The issue is likely to remain India's most complex external challenge

Wary neighbours: Prime Minister Narendra Modi and Chinese President Xi Jinping at a garden in Wuhan, China | AP

How will India and China manage their relationship in the future? This is a question of considerable significance not just for the two countries, but for Asia and the world. Clearly, a cooperative future would enable both to concentrate on the internal transformations into developed countries that both seek, and would enable them to have a larger say in the world. An antagonistic relationship would entangle them in competing in the periphery that they share, and would limit their effectiveness internally and externally. Logically, therefore, it is in both countries’ interest to find a cooperative path.

Shivshankar Menon

But experience teaches us to be careful. The tortuous course of India-China relations suggests that this is not the only logic that applies in practice. Since the two republics were founded in mid-20th century, India and China have had good and bad phases, ranging from outright war to decades of coexistence. But differences and disputes remained throughout, and seem today to be sharper than ever. Besides, when looking forward, there is never one single future, but many possible scenarios. Let us consider some of them.

A cooperative future?

That India-China relations are under stress today cannot be denied by anyone. What are the interests and issues that have affected the relationship and make a smooth cooperative relationship unlikely?

The foremost cause of stress is the unsettled border. Some find it convenient to describe the boundary question as an issue left over from history. This places the blame on earlier regimes and British colonialism, and not the Republic of India or the People’s Republic of China. It also could make compromise easier. But it wears thin as an explanation 75 years after each took charge of their own fate.

Several efforts have been made to settle the boundary question over many years by India and China, but at no stage were both countries simultaneously ready to settle the issue. Nor were they able to arrive at a solution that was politically acceptable to both.

What they have achieved through serial explorations and talks at every possible level, including special representatives of the highest leaders, is to have a very good understanding of what the core differences are. They have also narrowed those differences down to the few points on which both sides would need to make political decisions. These are not technical issues though they might be presented as such. Recently, however, China has tended to present the boundary question as one of sovereignty and territorial integrity, rather than as a dispute left over from history, which suggests that it will be harder to compromise and take the difficult political decisions required for a boundary settlement. The greater the reliance on nationalism for legitimacy, the less likely compromise becomes.

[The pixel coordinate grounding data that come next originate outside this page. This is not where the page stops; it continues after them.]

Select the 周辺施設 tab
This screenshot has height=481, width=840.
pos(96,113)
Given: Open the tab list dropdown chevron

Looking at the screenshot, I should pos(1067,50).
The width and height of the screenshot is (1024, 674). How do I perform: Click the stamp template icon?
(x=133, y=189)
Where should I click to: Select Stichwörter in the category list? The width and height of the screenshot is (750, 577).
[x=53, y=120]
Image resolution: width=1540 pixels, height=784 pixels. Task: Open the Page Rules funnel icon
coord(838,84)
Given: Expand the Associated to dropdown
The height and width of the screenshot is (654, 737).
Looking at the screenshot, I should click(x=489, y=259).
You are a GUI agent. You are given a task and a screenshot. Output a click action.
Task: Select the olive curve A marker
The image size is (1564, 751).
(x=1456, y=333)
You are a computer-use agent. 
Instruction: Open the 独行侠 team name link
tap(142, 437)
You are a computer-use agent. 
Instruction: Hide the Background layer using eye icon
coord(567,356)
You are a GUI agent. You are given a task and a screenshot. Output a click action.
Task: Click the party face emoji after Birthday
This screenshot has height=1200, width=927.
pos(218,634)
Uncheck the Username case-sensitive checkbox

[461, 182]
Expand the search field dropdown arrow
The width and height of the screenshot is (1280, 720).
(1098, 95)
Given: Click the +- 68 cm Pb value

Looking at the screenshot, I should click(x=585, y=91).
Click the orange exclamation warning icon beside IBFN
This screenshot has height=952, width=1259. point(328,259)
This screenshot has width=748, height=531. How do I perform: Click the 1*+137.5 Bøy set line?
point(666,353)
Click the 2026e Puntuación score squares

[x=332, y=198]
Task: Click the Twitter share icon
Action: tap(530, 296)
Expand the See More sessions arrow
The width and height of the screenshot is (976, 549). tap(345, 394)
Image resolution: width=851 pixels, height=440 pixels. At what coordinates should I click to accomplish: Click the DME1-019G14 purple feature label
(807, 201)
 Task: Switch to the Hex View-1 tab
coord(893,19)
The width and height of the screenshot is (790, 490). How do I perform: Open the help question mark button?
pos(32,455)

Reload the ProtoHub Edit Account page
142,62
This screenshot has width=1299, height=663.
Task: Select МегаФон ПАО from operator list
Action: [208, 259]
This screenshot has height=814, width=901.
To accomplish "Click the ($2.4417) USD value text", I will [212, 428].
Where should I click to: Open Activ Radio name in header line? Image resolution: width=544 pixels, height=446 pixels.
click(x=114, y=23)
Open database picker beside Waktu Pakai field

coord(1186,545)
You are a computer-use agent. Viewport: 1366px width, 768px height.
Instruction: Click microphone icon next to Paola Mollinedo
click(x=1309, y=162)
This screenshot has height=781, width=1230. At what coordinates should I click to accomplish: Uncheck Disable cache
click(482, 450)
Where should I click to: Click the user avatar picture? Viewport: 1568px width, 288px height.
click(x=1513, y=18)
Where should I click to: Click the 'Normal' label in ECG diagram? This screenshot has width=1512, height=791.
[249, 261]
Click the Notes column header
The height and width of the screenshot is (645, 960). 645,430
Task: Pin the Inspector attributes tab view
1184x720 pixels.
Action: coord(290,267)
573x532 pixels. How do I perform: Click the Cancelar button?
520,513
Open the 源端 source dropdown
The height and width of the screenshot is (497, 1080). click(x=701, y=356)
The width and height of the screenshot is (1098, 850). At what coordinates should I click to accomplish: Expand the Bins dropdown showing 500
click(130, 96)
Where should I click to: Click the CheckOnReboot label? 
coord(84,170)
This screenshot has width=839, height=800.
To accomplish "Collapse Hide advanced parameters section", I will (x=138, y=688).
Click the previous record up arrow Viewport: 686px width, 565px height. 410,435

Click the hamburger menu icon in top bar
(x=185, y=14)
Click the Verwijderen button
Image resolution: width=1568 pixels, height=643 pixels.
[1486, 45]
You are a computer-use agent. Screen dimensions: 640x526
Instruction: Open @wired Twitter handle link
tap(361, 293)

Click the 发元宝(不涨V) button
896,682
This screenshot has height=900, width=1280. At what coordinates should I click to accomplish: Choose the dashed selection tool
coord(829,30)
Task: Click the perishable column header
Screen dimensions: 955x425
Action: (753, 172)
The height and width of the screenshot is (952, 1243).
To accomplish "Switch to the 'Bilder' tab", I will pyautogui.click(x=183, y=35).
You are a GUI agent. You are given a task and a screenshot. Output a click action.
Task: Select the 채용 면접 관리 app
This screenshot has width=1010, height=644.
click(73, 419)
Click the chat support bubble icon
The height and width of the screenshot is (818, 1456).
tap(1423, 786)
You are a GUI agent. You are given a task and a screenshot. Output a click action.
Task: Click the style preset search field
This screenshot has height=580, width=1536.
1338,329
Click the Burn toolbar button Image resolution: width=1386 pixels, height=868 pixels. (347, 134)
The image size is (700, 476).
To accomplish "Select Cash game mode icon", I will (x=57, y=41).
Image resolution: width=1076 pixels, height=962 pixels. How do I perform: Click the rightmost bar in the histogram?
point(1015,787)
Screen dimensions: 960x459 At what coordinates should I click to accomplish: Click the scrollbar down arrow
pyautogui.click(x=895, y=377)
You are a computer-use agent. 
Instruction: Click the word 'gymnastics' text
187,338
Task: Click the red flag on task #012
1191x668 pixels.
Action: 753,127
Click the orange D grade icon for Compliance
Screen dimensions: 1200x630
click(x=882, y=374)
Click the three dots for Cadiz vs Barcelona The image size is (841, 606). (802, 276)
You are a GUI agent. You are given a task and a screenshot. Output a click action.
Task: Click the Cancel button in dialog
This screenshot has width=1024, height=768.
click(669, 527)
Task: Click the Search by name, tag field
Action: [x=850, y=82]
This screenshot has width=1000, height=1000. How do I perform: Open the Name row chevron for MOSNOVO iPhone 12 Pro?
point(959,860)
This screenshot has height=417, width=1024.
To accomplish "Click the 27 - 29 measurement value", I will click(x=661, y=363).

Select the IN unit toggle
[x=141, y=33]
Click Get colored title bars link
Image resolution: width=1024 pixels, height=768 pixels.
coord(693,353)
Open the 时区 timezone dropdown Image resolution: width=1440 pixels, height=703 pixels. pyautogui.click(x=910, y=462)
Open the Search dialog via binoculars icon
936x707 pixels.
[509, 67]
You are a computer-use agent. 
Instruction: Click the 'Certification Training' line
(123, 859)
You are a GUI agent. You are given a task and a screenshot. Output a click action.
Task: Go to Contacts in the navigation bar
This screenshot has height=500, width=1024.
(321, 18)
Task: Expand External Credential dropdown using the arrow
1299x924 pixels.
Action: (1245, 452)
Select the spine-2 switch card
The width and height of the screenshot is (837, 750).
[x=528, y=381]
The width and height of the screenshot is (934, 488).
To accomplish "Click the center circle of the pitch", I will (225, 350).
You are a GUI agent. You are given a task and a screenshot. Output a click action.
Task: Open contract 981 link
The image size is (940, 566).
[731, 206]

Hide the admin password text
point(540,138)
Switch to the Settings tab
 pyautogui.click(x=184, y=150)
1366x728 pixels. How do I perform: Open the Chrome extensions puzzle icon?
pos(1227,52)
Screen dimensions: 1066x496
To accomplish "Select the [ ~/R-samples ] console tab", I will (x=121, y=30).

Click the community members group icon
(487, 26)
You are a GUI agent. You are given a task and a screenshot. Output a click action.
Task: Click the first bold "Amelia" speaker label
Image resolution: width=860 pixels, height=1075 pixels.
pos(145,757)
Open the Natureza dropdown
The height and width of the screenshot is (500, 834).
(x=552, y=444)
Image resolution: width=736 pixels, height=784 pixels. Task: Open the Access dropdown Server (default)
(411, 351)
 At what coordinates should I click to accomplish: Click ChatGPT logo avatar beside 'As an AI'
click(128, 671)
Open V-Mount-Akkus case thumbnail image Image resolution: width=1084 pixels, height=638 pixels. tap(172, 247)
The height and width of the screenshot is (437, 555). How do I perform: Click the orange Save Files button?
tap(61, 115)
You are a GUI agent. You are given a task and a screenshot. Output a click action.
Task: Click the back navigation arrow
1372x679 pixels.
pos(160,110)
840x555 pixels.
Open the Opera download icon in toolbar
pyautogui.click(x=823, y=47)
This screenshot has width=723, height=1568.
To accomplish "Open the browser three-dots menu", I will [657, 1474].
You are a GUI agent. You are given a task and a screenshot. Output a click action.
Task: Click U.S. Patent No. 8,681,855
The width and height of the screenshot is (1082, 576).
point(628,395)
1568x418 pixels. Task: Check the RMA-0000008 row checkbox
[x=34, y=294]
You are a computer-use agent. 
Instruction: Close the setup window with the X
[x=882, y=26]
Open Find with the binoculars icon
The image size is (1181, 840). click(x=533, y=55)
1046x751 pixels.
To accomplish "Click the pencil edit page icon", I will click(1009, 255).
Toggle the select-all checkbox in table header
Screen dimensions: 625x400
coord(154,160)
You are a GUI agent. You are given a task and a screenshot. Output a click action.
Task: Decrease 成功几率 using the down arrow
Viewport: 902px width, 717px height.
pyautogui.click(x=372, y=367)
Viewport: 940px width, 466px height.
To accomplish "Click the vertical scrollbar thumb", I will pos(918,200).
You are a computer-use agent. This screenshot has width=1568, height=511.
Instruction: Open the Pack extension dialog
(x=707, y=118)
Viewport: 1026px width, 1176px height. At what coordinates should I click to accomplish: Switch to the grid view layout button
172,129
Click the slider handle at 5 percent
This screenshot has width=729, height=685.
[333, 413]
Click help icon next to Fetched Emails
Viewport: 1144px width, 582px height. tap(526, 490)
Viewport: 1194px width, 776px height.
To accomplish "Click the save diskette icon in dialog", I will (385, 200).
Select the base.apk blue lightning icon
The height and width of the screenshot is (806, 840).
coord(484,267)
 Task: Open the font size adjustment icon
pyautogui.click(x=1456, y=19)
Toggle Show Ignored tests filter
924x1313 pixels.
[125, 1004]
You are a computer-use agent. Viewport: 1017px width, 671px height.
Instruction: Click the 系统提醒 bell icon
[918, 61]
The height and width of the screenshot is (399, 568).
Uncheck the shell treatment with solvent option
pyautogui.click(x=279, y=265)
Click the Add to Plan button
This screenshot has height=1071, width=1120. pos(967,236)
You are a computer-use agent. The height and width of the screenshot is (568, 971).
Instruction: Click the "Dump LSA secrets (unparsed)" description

In the absence of a boundary settlement, until recently, both sides found it in their interest to maintain the status quo along the line of actual control (LAC), formalising this understanding in the 1993 Border Peace and Tranquility Agreement and subsequent agreements on military and other confidence building measures (CBMs). For some decades thereafter, the border remained where it was, as each side built up its infrastructure and access to the LAC, and managed those areas where both sides had different perceptions of where the LAC lay.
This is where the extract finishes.